In Colombia we love to eat grilled meat, especially grilled beef, so it’s no surprise that one of my favorite treats as a kid was eating a “chuzo de carne” or a beef kabob with an arepa and a Premio, which is a strawberry flavored soda. That’s why I loved going out on family field trips because I knew that the chances of me having one of those chuzos was pretty good. The sad part was that most of the time they weren’t made with the best kind of meat, to save money, I’m sure, so I would end up with a tough piece of beef, but I didn’t care!

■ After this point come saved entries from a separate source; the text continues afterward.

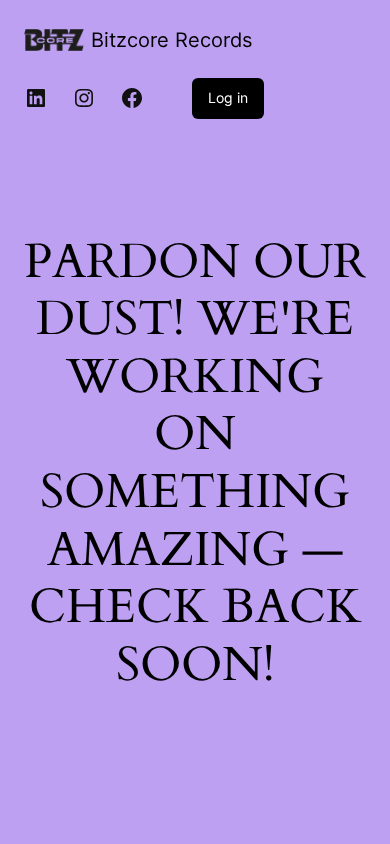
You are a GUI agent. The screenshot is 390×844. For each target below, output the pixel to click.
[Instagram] (84, 98)
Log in (228, 97)
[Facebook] (132, 98)
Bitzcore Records (171, 40)
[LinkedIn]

I know that here in the US, kabobs are usually also made with chunks of peppers, onions and sometimes mushrooms and believe me, I love making them that way, not only because they add lots of flavor to the meat but also because the beautiful colors make for a very nice presentation. But not in Colombia, they only serve them with papa salada (salted potatoes) and arepas, or at least that’s the way they used to make them when I was a kid.
There are many, many different marinades you can use to make these chuzos and they usually vary from person to person. However, the one ingredient they all have in common is beer. It not only adds lots flavor but it’s also a great way to tenderize your meat. I personally use different recipes to marinate my meat which are all great and my plan is to eventually share each one on the blog. So stay tuned! In the meantime, please enjoy the one I’m sharing with you today which is absolutely wonderful!
- 2 lb beef (Sirloin works really well) cut into chunks
- ½ white onion, roughly chopped
- 2 green onions, stalks only
- 4 garlic cloves
- The juice of 1 orange (Optional)
- The juice of 2 limes (Optional)
- ¼ cup (60 mil) heat resistant oil (Vegetable, canola, corn)
- ½ cup (120 mil) beer
- 2 tbsp white vinegar
- 1 tbsp Worcestershire sauce
- 1 tsp ground cumin
- 1 food coloring (Triguisar, Sazón Goya, Bijol) (Optional)
- Salt and pepper to taste
- In a food processor or blender, blend all ingredients (except the beef) to make the marinade.
- Place the beef chunks in a resealable bag, pour in the marinade and seal the bag. Massage well to make sure the beef is well coated and let it rest in the refrigerator for at least 4 hours, preferably overnight.
- Thread the beef onto the skewers. If you’re using wooden skewers, make sure to soak them in water for at least 30 minutes before grilling to avoid burning.
- Grill the kabobs on medium high heat for 8-12 minutes turning them every 2-3 minutes so that all sides are grilled.
- Serve with papa salada (salted potatoes), arepas, Colombian hot sauce, guacamole or chimichurri.